___ Extrait ___

Premier concert du festival pour moi, ce sera Uada, groupe de black mélodique américain qui a pas mal le vent en poupe depuis plusieurs années et que j’étais curieux de découvrir sur scène. Autant sur album, je trouve parfois la musique un peu trop lisse et gentillette, autant j’ai été vraiment convaincu par la prestation du quatuor, qui a livré un set très carré, au son limpide et d’une belle intensité. L’ensemble est brut, sans fioriture, extrêmement sobre et les musiciens, cachés derrière leur capuche rabattue, se concentrent sur l’essentiel, à savoir la musique : aucun élément de décor mis à part cette magnifique lune en fusion qui symbolise le groupe, aucune mise en scène particulière, les quatre montent sur scène et repartent sans un mot, se contentant de balancer la sauce et enchaînant leurs titres avec maestria. Leurs longs morceaux sont très prenants, avec des mélodies de guitare bien mises en avant qui ressortent parfaitement, alternant explosions de blasts et passages plus atmosphériques, et même si le chant est parfois trop étouffé (quelques petits problèmes de micro, surtout en début de set) cela ne gêne pas pour apprécier ce genre de musique, axé avant tout sur les riffs. Un très bon premier concert avec un son excellent, de quoi commencer idéalement la journée et le festival !

Havok (USA)

J’étais ensuite curieux de voir ce que pouvait donner Ange, groupe de rock progressif français des années 70. J’apprends sur place qu’ils joueront finalement à 21h en lieu et place de Magma dont le batteur s’est cassé le bras et qui a donc dû annuler sa venue au dernier moment. Dans ces conditions, impossible pour l’organisation du Motoc de remplacer le groupe au pied levé, d’où ce changement d’horaire : je ne verrai finalement pas Ange ce soir qui joue en même temps que Deicide, il faut bien faire des choix ! J’en profite donc pour écouter de loin le rock expérimental de Squid avant de revenir sur la Supositor pour assister au show de Havok. Les 4 livrent le concert qu’on est en droit d’attendre d’eux : très énergique, dynamique et virevoltant, un thrash de haute volée dans la décontraction et la bonne humeur, le tout très précis et là encore avec un son clair et tranchant. Les Américains n’avaient pas joué en France depuis 6 ans, et ils étaient visiblement heureux d’être là, profitant de l’occasion pour jouer quelques morceaux de leur dernier album, V, qui passent parfaitement l’épreuve du live. Les musiciens, très sympathiques, ont affiché un sourire tout le long des 45 courtes minutes qui leur étaient allouées et le public a répondu présent, avec les premiers pogos, slams et circle pits du festival. Vive le thrash et vive Havok !

___

● Consignes
(1) D'après l'extrait, pourquoi Ange joue-t-il finalement à 21h ? Expliquez-le en une à trois phrases.
(2) Répondez à ces questions sur l'extrait :
(a) Combien de musiciens compte Uada ?
(b) Depuis combien d'années Havok n'avait-il pas joué en France ?
(c) Combien de minutes de concert étaient accordées à Havok ?

___ Données enregistrées ___

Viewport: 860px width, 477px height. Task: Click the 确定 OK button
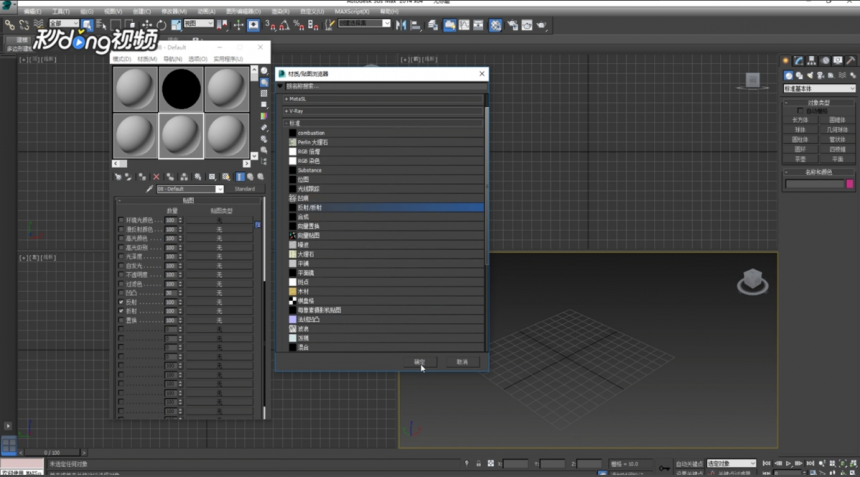[x=419, y=362]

___

● Réponses par consigne
(1) Le batteur de Magma s'est cassé le bras, et Magma a dû annuler sa venue au dernier moment. L'organisation du Motoc ne pouvait pas remplacer ce groupe au pied levé, donc Ange joue à 21h à la place de Magma.

(2)
(a) Quatre.
(b) Six ans.
(c) 45 minutes.